According to the United Nations High Commissioner for Refugees (UNHCR), the first three flights from Dubai arrived in Pakistan Tuesday while five more are on their way with relief goods. Additional six flights are also scheduled from Dubai for Wednesday and Thursday, the UN agency said in a statement.
The aid includes 40,000 sleeping mats, nearly 15,000 kitchen sets, and some 5,000 multi-purpose tarpaulins.
Another 4,500 sleeping mats, 400 tarpaulins, and nearly 5,000 kitchen sets will reach the flood-hit South Asian country in the next two days, said the agency.
Meanwhile, tents for 11,000 families are also on the way in trucks from Uzbekistan.
People camped along roadsides to escape surrounding flood waters are facing many challenges, said the agency, adding initially they are providing assistance to 50,000 households.
“Most (of the displaced people) want to stay close to home, hoping to go back soon. The authorities need much more support with shelter, relief supplies, and technical expertise. UNHCR and partners are helping authorities to conduct rapid humanitarian needs assessments,” it added.

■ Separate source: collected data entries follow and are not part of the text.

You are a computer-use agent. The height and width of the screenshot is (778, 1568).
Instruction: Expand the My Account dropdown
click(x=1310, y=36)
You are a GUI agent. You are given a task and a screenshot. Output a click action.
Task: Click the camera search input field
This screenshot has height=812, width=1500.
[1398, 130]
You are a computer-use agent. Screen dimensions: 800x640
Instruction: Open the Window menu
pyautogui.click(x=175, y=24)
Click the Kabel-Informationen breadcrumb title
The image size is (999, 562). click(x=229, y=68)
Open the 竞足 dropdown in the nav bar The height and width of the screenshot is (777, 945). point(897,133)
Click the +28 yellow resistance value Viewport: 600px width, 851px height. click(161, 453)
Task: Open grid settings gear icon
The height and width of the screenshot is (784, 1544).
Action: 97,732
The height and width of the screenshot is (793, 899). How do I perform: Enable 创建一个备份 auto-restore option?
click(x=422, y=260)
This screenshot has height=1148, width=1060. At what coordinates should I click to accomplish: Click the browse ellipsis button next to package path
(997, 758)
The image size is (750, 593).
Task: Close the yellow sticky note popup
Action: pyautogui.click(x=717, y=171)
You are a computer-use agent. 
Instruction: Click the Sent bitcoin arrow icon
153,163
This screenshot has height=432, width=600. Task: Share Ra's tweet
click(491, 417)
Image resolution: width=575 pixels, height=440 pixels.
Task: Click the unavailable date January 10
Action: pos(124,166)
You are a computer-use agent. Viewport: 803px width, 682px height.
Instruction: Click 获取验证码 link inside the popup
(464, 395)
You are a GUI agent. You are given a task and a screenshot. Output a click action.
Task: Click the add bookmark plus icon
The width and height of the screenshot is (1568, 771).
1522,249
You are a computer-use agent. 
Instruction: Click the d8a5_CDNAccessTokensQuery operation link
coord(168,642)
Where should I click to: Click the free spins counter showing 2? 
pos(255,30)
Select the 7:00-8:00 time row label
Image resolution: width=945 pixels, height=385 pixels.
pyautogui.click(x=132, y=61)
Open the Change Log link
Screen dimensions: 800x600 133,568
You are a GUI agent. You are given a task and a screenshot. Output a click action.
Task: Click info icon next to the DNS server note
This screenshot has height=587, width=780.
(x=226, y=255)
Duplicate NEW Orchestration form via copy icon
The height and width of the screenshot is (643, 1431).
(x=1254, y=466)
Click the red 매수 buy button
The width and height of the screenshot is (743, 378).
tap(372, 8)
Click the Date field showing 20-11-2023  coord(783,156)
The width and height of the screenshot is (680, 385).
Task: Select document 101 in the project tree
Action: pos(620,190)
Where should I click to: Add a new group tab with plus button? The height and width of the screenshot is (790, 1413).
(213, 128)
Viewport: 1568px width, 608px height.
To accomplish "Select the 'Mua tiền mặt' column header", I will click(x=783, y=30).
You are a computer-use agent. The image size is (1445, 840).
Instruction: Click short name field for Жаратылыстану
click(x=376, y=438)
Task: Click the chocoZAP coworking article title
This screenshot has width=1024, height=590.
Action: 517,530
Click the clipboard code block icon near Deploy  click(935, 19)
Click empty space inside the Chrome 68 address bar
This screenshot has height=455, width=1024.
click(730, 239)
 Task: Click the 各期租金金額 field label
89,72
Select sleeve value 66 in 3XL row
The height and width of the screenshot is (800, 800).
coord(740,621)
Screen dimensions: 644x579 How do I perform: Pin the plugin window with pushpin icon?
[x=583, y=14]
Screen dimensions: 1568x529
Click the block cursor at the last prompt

The agency warned that the situation could deteriorate as the Meteorological Department has forecast more rains in the coming month.
“This [more rain] will increase challenges for flood survivors, and likely worsen conditions for nearly half a million displaced people, forcing more to abandon their homes,” said UNHCR.
So far, 1,325 people, including 466 children, have lost their lives while over 12,700 others have been wounded since mid-June.
The destructive floods also damaged over 1.68 million houses, with 559,992 houses completely destroyed.
“Pakistan and its people have hosted millions of Afghan refugees for over four decades, with some 1.3 million currently registered in the country. UNHCR is standing in solidarity with the country and its people — as we did during the devastating 2005 earthquake and 2010 floods.
“But the scale of the devastation requires urgent international support. The impact of the global climate crisis on countries like Pakistan must be shared by the international community. Much more will be needed to help Pakistan to overcome this catastrophe and rebuild when the waters subside,” said the UN agency.
Humanitarian situation in Afghanistan
The UN agency also expressed concerns over the humanitarian situation in Afghanistan after recent floods and an earthquake.
UNHCR supported some 35 villages to build 2,300 earthquake-resilient winterized houses with stoves, solar panels, and latrines in areas hit by the earthquake in June.
“The humanitarian situation across the country remains very difficult, particularly as another harsh winter season approaches. More than 24 million people – over half the population — need assistance,” said the agency, adding that some 3.4 million people remain displaced, with most living in difficult conditions.
UNHCR said that the security situation has improved in the country since mid-2021 and so far more than one million internally displaced people (IDPs) have returned to their homes.
According to the agency, over 40 percent of IDPs want to return to their homes as soon as possible and they are planning to reach and provide assistance and reintegration support to 620,000 displaced people this year.